How to mitigate overfitting when forecasting demand?
Our video about overfitting received its share of attention since it was published 5 years ago, that is, a half a century ago for a startup like Lokad. Years later, we have made a lot of progress but overfitting remains a tough matter.
In short, overfitting represents the risk that your forecasting model is accurate only at predicting the past, and not at predicting the future. A good forecasting model should be good at predicting the data you do not have.
A common misconception is that there is no other way to assess a model except by checking its performance against the historical data. True, the historical data must be leveraged; however, if there is one insight to remember from the Vapnik-Chervonenkis theory is that all models are not born equal: some models carry a lot more structural risk - a concept part of the theory - than others. Entire class of models can be either considered as safe, or unsafe. from a pure theoretical perspective, which turns into very real accuracy improvements.
Overfitting issues cannot be avoided entirely, but they can be mitigated nonetheless.
There are several ways to mitigate overfitting. First, the one rule you should never break is: a forecasting model should never be assessed against the data that has been used to train the model in the first place. Many toolkits regress models on the entire history in order estimate the overall fit afterward. Well, as the name suggests, such a process gives you the fit but nothing more. In particular, the fit should not be interpreted as any kind of expected accuracy, it is not. The fit is typically much lower than the real accuracy.

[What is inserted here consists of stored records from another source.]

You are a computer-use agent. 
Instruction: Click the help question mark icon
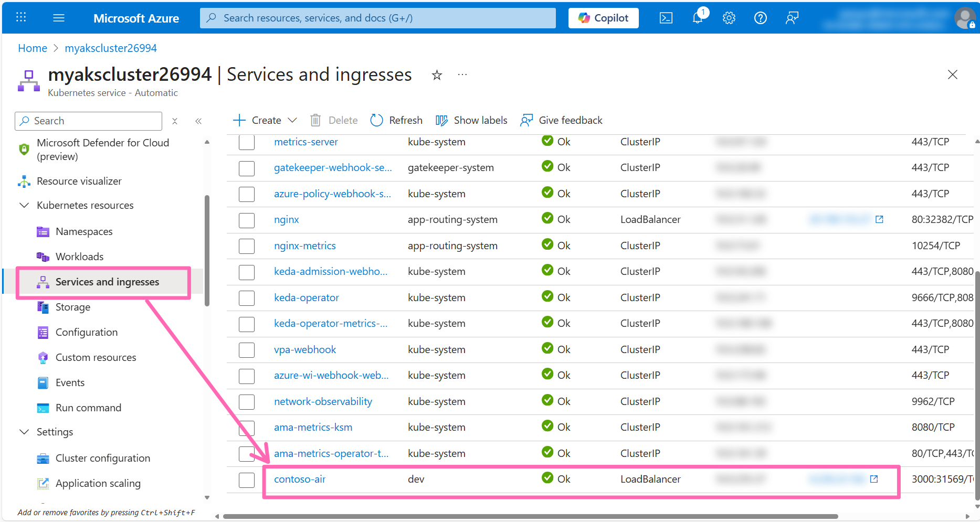760,18
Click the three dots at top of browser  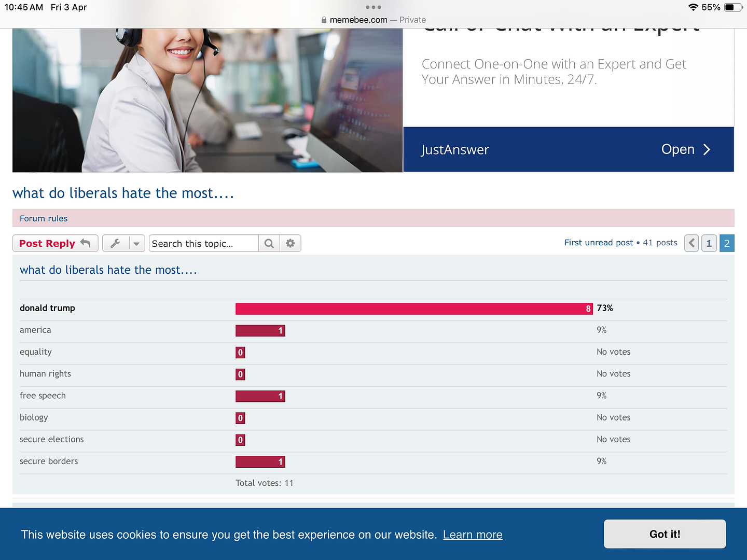pyautogui.click(x=374, y=7)
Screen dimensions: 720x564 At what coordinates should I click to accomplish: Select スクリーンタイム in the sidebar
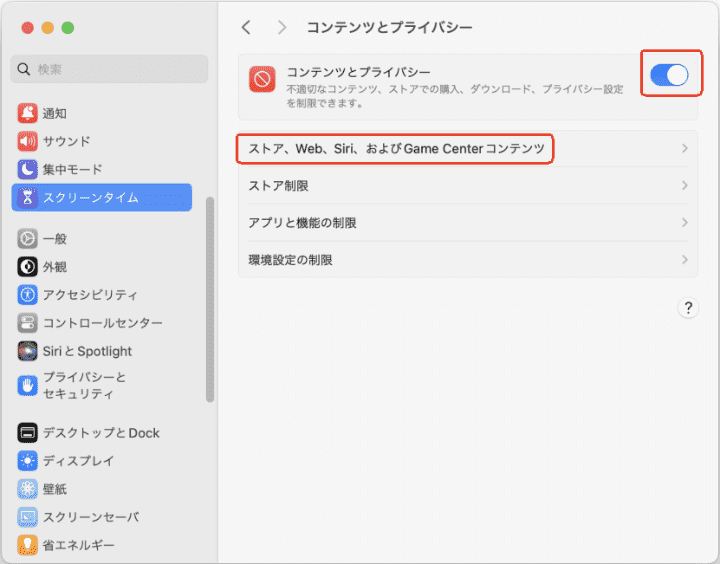click(101, 197)
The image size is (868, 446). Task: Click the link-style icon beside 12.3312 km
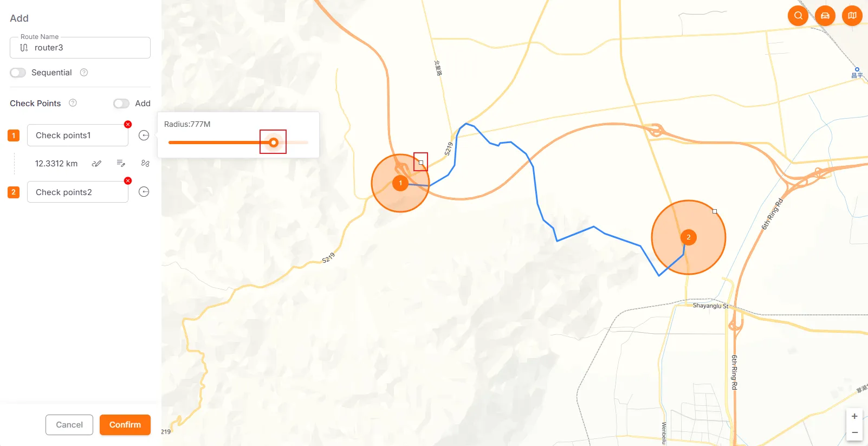97,164
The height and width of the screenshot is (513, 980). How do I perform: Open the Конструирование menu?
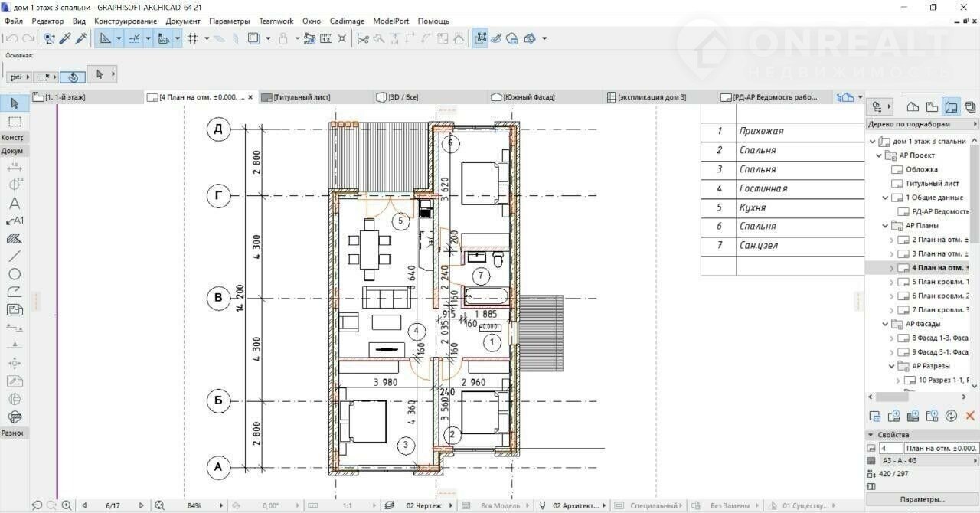[126, 21]
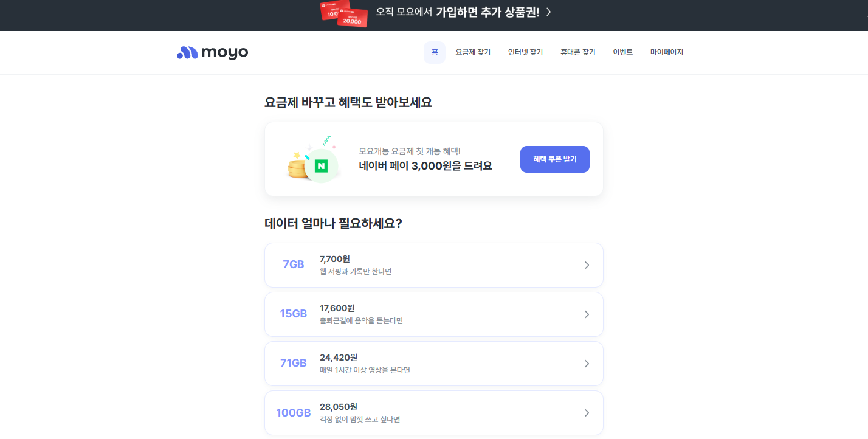
Task: Click the moyo logo
Action: point(212,52)

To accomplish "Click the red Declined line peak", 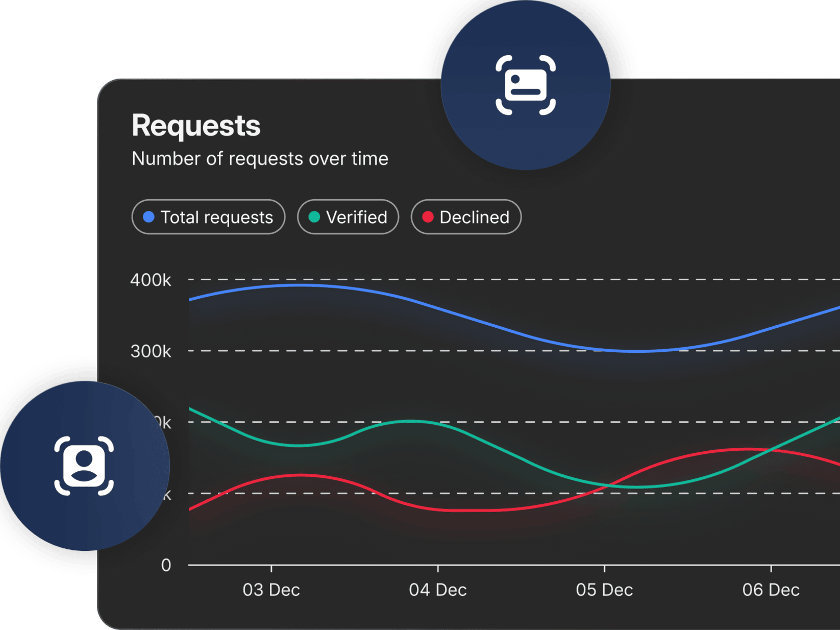I will (745, 449).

Second, one simple way of mitigating ovefitting is to perform extensive back-testing. In practice, it means your process needs to split the input dataset over dozens - if not hundreds - of incremental date thresholds, and re-train all the forecasting models and re-assess them each time. Backtesting requires a lot of processing power. Being able to allocate the massive processing power it takes to perform extensive back-testing was actually one of the primary reasons why Lokad migrated toward cloud computing in the first place.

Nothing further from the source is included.